Joyce Wiles, a retired grandmother from Crews Hill, was in Barnet Hospital for four days in June after a mastectomy for breast cancer and claims nurses were impatient and unskilled, doctors did not have time to see her and buzzers and water were often out of reach.

During her stay, she said nurses moved bedside tables for their observations, leaving water and buzzers out of reach, and requests for assistance from other bed-bound patients were often left unanswered.

She said: “I worked in Southgate Beaumont Care Home since I retired and we would wrap buzzers around patients’ hands and make sure water was within reach at night. When I got to hospital I thought, they just don’t do that here.”

She claims nurses attending to her struggled to secure cannula drips. She said: “I have a needle phobia and a horror of cannula coming out, so it was very distressing for me.”

When she was told she could go home four days after the operation, she was advised that she might have towait seven hours for her prescription to be ready from the hospital pharmacy. She decided to leave immediately and sent her son to collect the medication in the evening.

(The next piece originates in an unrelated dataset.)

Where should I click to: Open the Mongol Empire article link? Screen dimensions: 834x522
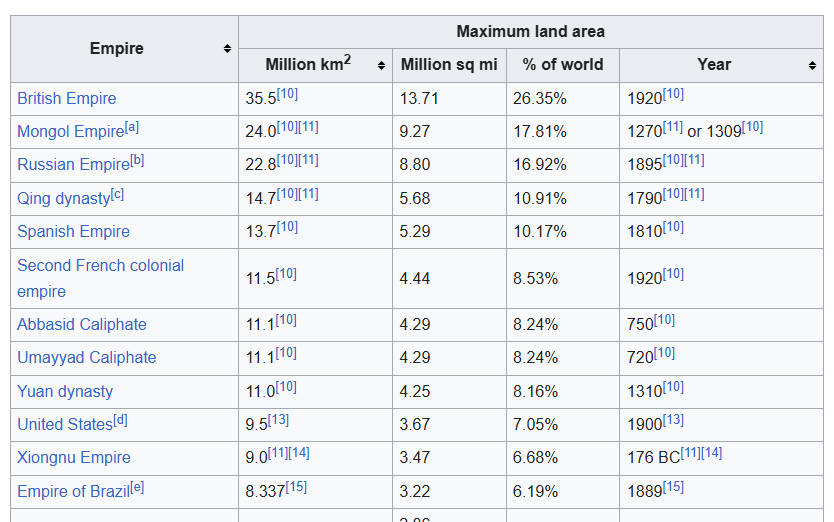click(70, 132)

Medication she was given caused diarrhoea for seven days but she claims she was not seen by a doctor concerning the problem.

Mrs Wiles had previously raised concerns about waiting times for prescriptions at Chase Farm Hospital pharmacy when her husband, who was suffering from fatal lymphatic cancer, went home without painkillers or a prescription in 1996.

Her complaints then led to a new system for reissuing patients’ own drugs, saving over £66,000 a year and enabling more pharmacy staff to be employed.

She said: “They did all the things I asked for. But they seem to have fallen by the wayside. It’s hard to believe such a difference.”

A large supportive family and a shared sense of humour helped her through the ordeal but she is determined not to suffer in silence. She sent a five-page letter of complaint to 13 people including Conservative MP Nick de Bois.

She added: “I said I don’t particularly want apologies or compensation, I just want things to run properly.”

A Barnet and Chase Farm Hospitals NHS Trust spokesperson said: “We take all complaints that are raised seriously and we will conduct a full investigation into the issues that she has raised.”

An NHS trust complaints co-ordinator has promised to meet Mrs Wiles to discuss her complaints later this month.